Cridge Andrew G, Dearden Peter K, Brownfield Lynette R
Laboratory for Evolution and Development, Genetics Otago and Department of Biochemistry, University of Otago, Dunedin, 9054, New Zealand and
Laboratory for Evolution and Development, Genetics Otago and Department of Biochemistry, University of Otago, Dunedin, 9054, New Zealand and.

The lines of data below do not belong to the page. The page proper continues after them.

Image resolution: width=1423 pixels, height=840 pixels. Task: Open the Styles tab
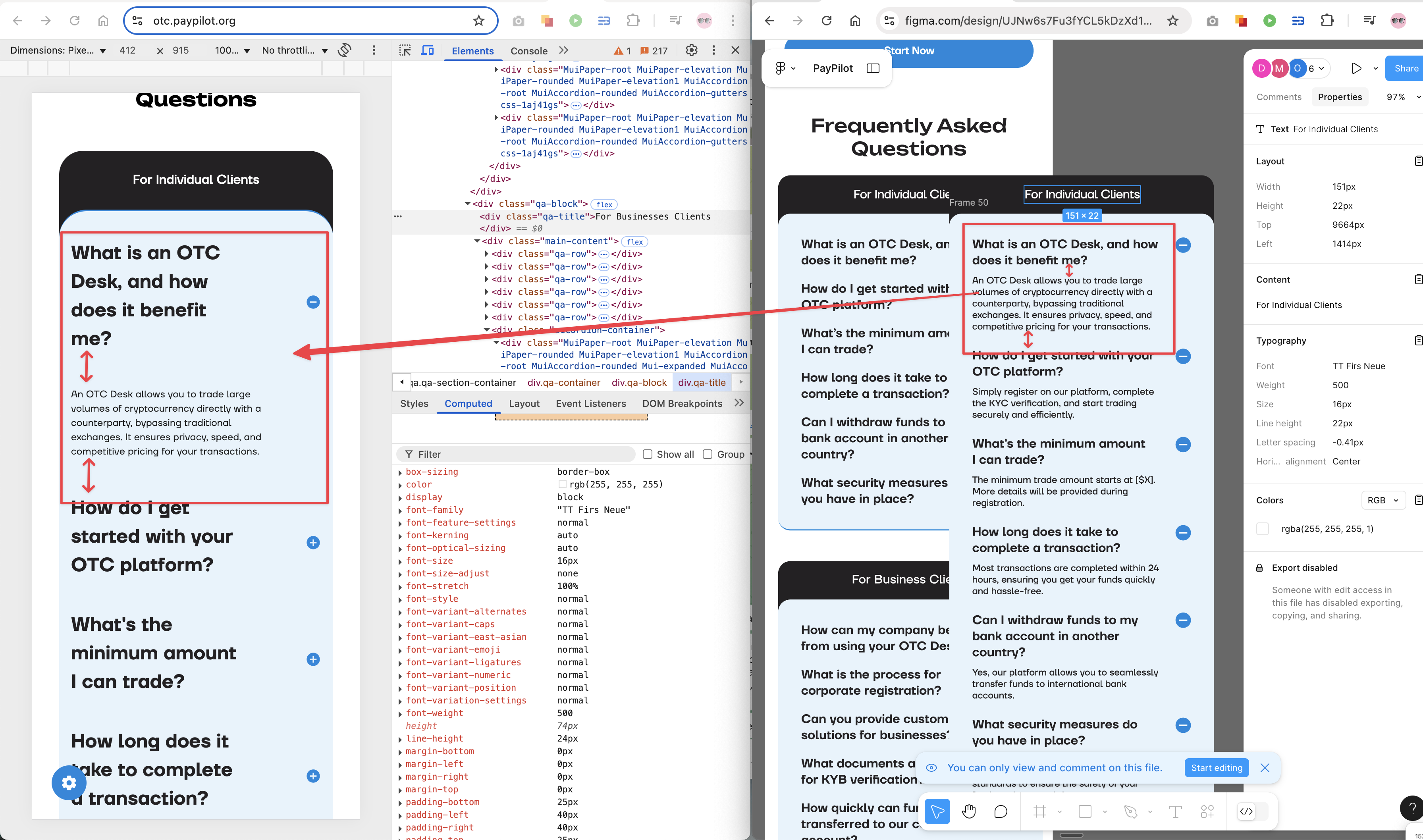coord(414,404)
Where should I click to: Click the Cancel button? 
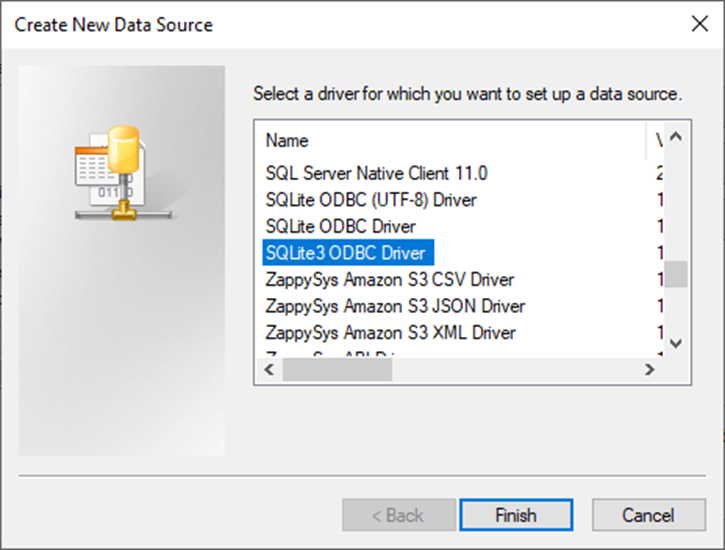tap(648, 516)
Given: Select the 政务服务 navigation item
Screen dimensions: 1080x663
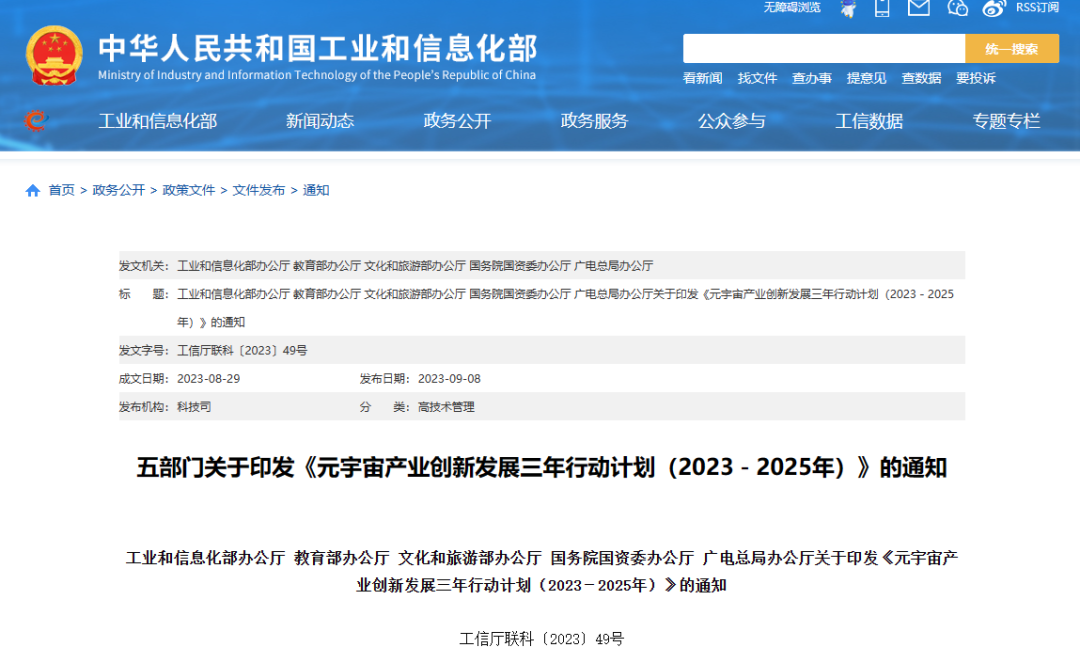Looking at the screenshot, I should point(594,121).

Ann Bot. 2016 Apr;117(5):833-43. doi: 10.1093/aob/mcw024. Epub 2016 Mar 24.
The remarkable similarity of animal embryos at particular stages of development led to the proposal of a developmental hourglass. In this model, early events in development are less conserved across species but lead to a highly conserved 'phylotypic period'. Beyond this stage, the model suggests that development once again becomes less conserved, leading to the diversity of forms. Recent comparative studies of gene expression in animal groups have provided strong support for the hourglass model. How and why might such an hourglass pattern be generated? More importantly, how might early acting events in development evolve while still maintaining a later conserved stage?

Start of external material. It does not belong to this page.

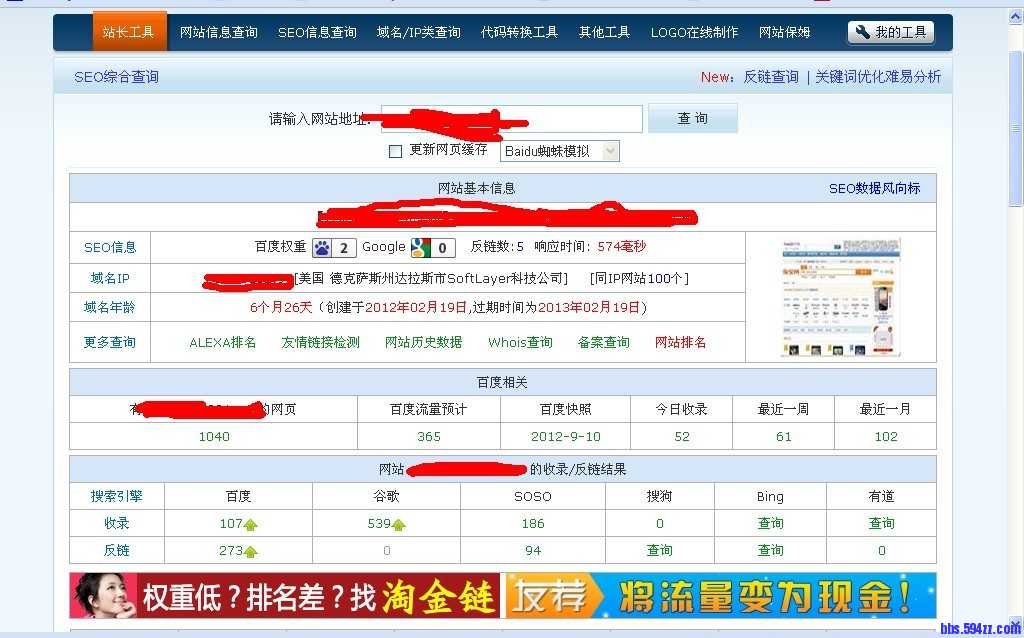
Task: Click green up arrow beside Baidu 收录 107
Action: click(x=249, y=522)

The discovery that an hourglass pattern may also exist in the embryogenesis of plants provides comparative data that may help us explain this phenomenon. Whether the developmental hourglass occurs in plants, and what this means for our understanding of embryogenesis in plants and animals is discussed. Models by which conserved early-acting genes might change their functional role in the evolution of gene networks, how networks buffer these changes, and how that might constrain, or confer diversity, of the body plan are also discused.
Evidence of a morphological and molecular hourglass in plant and animal embryogenesis suggests convergent evolution. This convergence is likely due to developmental constraints imposed upon embryogenesis by the need to produce a viable embryo with an established body plan, controlled by the architecture of the underlying gene regulatory networks. As the body plan is largely laid down during the middle phases of embryo development in plants and animals, then it is perhaps not surprising this stage represents the narrow waist of the hourglass where the gene regulatory networks are the oldest and most robust and integrated, limiting species diversity and constraining morphological space.
动物胚胎在特定发育阶段具有显著的相似性,这促使人们提出了发育沙漏模型。在这个模型中,发育早期事件在物种间的保守性较低,但会导致一个高度保守的“系统发育型期”。在这个阶段之后,该模型表明发育再次变得不那么保守,从而导致形态的多样性。最近对动物群体基因表达的比较研究为沙漏模型提供了有力支持。这样的沙漏模式是如何以及为何产生的呢?更重要的是,发育早期的作用事件在进化过程中如何演变,同时仍保持后期的保守阶段呢?
植物胚胎发生中可能也存在沙漏模式这一发现提供了比较数据,有助于我们解释这一现象。本文讨论了发育沙漏是否存在于植物中,以及这对我们理解植物和动物胚胎发生意味着什么。还讨论了保守的早期作用基因在基因网络进化中可能改变其功能作用的模型、网络如何缓冲这些变化,以及这可能如何限制或赋予身体结构多样性。
植物和动物胚胎发生中存在形态和分子沙漏的证据表明存在趋同进化。这种趋同可能是由于胚胎发生受到的发育限制,即需要产生一个具有既定身体结构的可行胚胎,这由潜在基因调控网络的结构所控制。由于身体结构在植物和动物胚胎发育的中期阶段基本确定,那么这个阶段代表沙漏的细腰部分,基因调控网络在此处最古老、最稳健且最整合,限制了物种多样性并约束了形态空间,这也许并不奇怪。